Please check my complete answer regarding this issue in this similar thread
Upvotes: 1
Reputation: 1
Yah, This problem you are currently facing because of older django version Or Complexly to write "Depreciation"
> {{% load staticfiles %} or {% load admin_static %}, {% load
> admin_static %}}
change with
{% load static %}
Get to The Point.. JUst SImply Perform These Replace All These from YOur BAse.html/or Any type Of HTML
Upvotes: -2
Reputation: 121
you have to manually stop the development server and start it again, so Django can identify the new template tags
Upvotes: 11
Reputation: 1
at first stop the server.remove/cut the code from templatetags/tag.py and rewrite/paste it.then run the server.it worked for me
Upvotes: -1
Reputation: 15610
In case it helps someone, the issue in my case was that I was using quotes when trying to load the tag(s)
{% load 'my_templatetag' %} <!-- incorrect -->
instead of
{% load my_templatetag %} <!-- correct -->
Note: extends
needs quotes around the filename but not load
Upvotes: 3
Reputation: 1917
In my case the problem was, I was using {% load filter_method_name %}
I had to change to {% load filename %}
I then had to restart the server.
Upvotes: 29
Reputation: 99
I know this is a bit old, but I ran into the same problem today. I found the solution in the docs: https://docs.djangoproject.com/en/dev/howto/custom-template-tags/
The app should contain a templatetags directory, at the same level as models.py, views.py, etc. If this doesn’t already exist, create it - don’t forget the __init__.py file to ensure the directory is treated as a Python package.
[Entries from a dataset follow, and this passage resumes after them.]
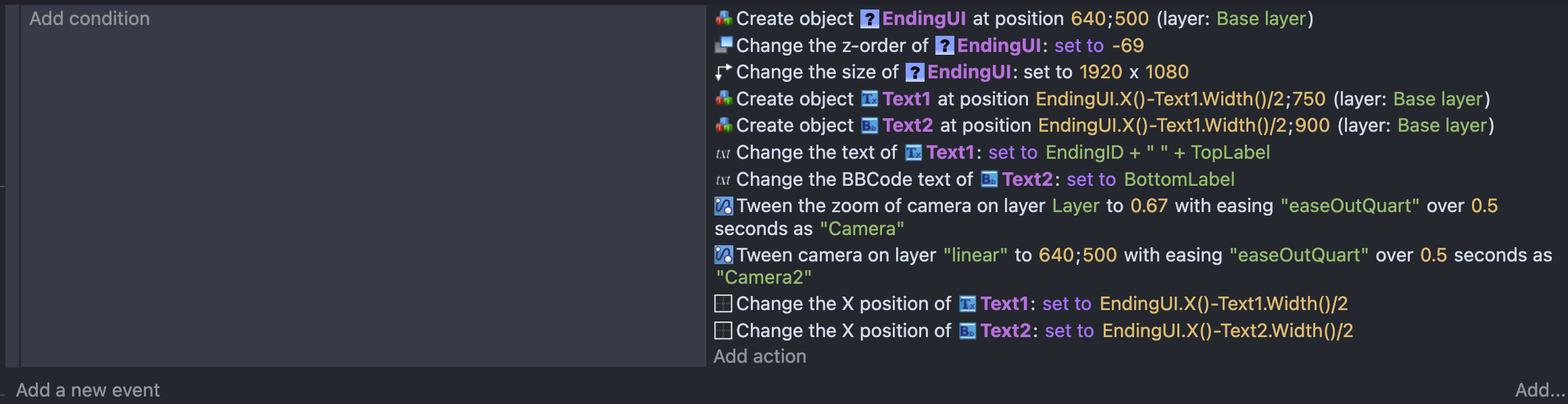Click the position icon on Text1 X action
The image size is (1568, 404).
[723, 304]
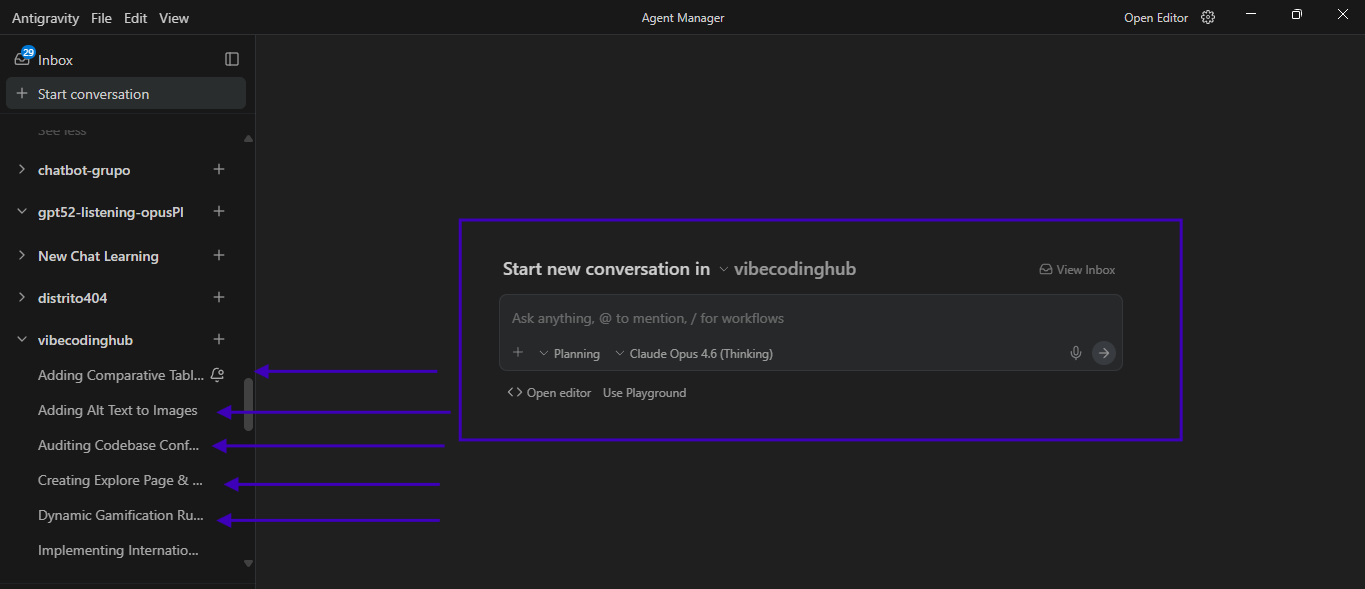Collapse the vibecodinghub workspace tree
The image size is (1365, 589).
pos(22,340)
Simply copying the __init__.py from another location into the new templatetag's directory sorted it out.
Upvotes: 1
Reputation: 1559
Where is 'my_templatetag.py' stored? It should be stored in a directory called 'templatetags' which is within the app.
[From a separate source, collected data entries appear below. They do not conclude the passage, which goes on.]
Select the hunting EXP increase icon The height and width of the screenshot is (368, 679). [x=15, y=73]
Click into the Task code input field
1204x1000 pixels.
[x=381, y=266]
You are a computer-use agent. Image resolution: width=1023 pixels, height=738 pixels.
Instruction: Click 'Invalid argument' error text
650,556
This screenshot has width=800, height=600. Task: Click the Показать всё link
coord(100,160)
Please see: https://docs.djangoproject.com/en/dev/howto/custom-template-tags/ if that isn't the case.
Upvotes: 5
Reputation: 865
I am using Django 1.11, and I was having the same problem. Some of the answers here are right, but some things may be missing. Here is what I did:
Quoting a previous user:
Create a folder called "templatetags" at the same level as models.py and views.py in your application folder
Your application must be in the INSTALLED_APPS in settings.py
The templatetags folder must have init.py
But, before you re-start the Django server, add this to the file that contains the tags:
from django import template
register = template.Library()
Then you can re-start the server.
Upvotes: 5
Reputation: 563
you just cut/remove your code which written inside the (example templatetags/home.py) from home.py you remove your code and restart your server and again paste your code in home.py it will work.
Upvotes: 0
Reputation: 13
put my_templatetag.py inside app_name/templatetags then create init.py inside app_name/templatetags .. Then open terminal in project folder give command python manage.py shell
from app_name.templatetags import my_templatetag
Upvotes: 0
Reputation: 2891
Make sure you are not missing any of the following steps:
Create a folder called "templatetags" at the same level as models.py and views.py in your application folder
Your application must be in the INSTALLED_APPS in settings.py
The templatetags folder must have __init__.py
Restart the django server
Upvotes: 55
Reputation: 39
Restart the django server. It worked for me after setting the templatetag folder within the app and template_name.py in the templatetag folder.
Upvotes: 3
Reputation: 69725
Besides putting my_templatetag.py
inside app_name/templatetags
, make sure you restart the Django development server (or ensure it restarted itself) every time you modify template tags. If the server does not restart, Django won't register the tags.